▶ _REQUIRED ACTION_
Return only the stretch of the material below that begins with the line containing "生活と環境 (445, 118)" and ends with the line containing "IEEIからのお知らせ (672, 118)", exactly; both of those lines belong to it.

▶ _DATA LISTING_
Start of Block

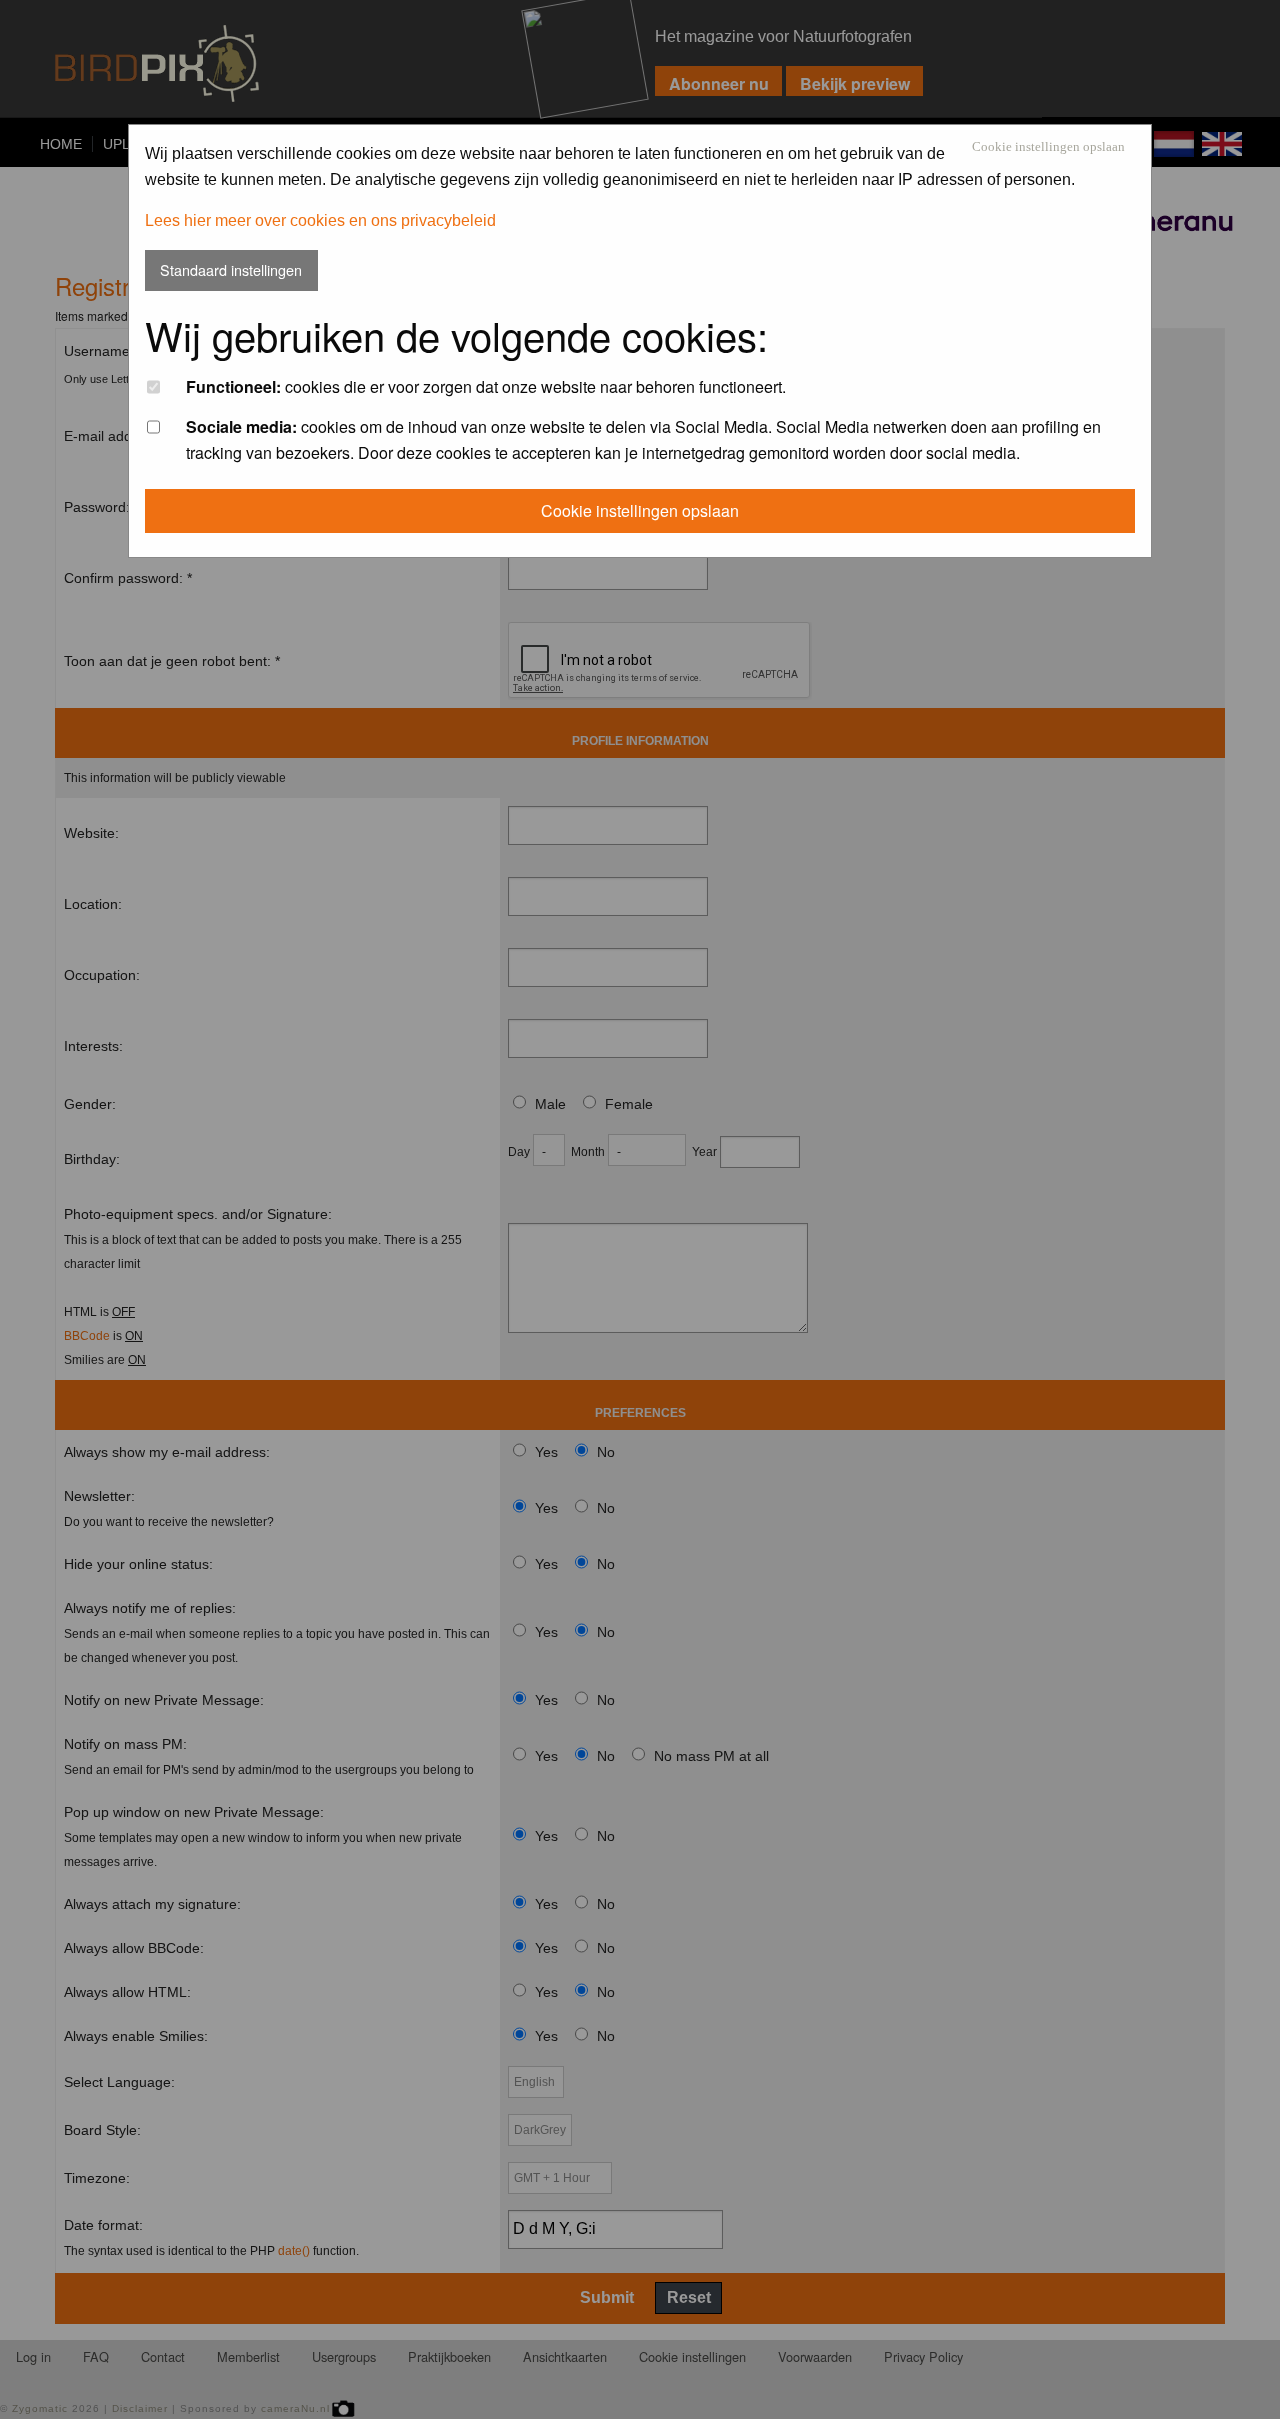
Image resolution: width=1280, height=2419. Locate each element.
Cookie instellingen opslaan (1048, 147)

End of Block
Start of Block

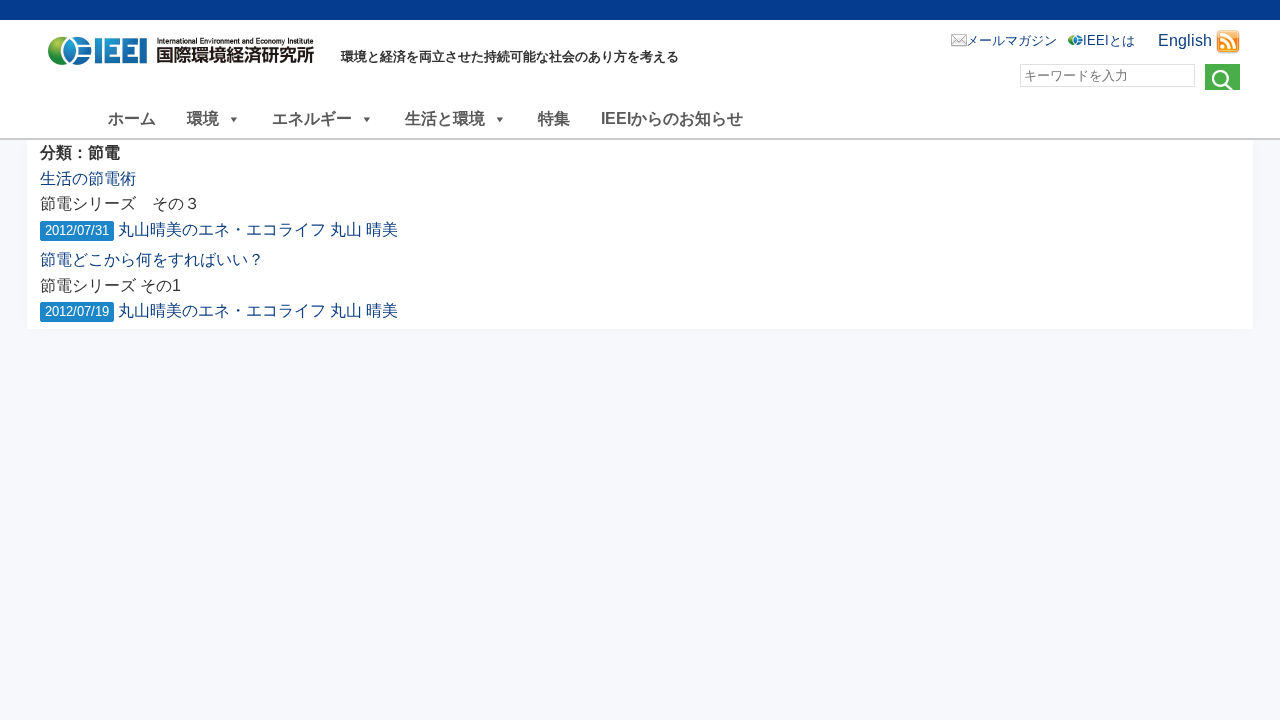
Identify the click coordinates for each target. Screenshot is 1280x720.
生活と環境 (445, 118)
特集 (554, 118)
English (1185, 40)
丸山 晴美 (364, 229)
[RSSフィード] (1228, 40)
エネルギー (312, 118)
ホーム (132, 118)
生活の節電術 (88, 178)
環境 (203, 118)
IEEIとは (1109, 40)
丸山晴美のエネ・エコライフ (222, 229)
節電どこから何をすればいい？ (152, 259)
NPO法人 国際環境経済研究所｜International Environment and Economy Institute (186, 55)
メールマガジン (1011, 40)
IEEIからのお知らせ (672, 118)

End of Block

▶ _SOLUTION TO THIS TASK_
生活と環境 (445, 118)
特集 (554, 118)
English (1185, 40)
丸山 晴美 (364, 229)
[RSSフィード] (1228, 40)
エネルギー (312, 118)
ホーム (132, 118)
生活の節電術 (88, 178)
環境 (203, 118)
IEEIとは (1109, 40)
丸山晴美のエネ・エコライフ (222, 229)
節電どこから何をすればいい？ (152, 259)
NPO法人 国際環境経済研究所｜International Environment and Economy Institute (186, 55)
メールマガジン (1011, 40)
IEEIからのお知らせ (672, 118)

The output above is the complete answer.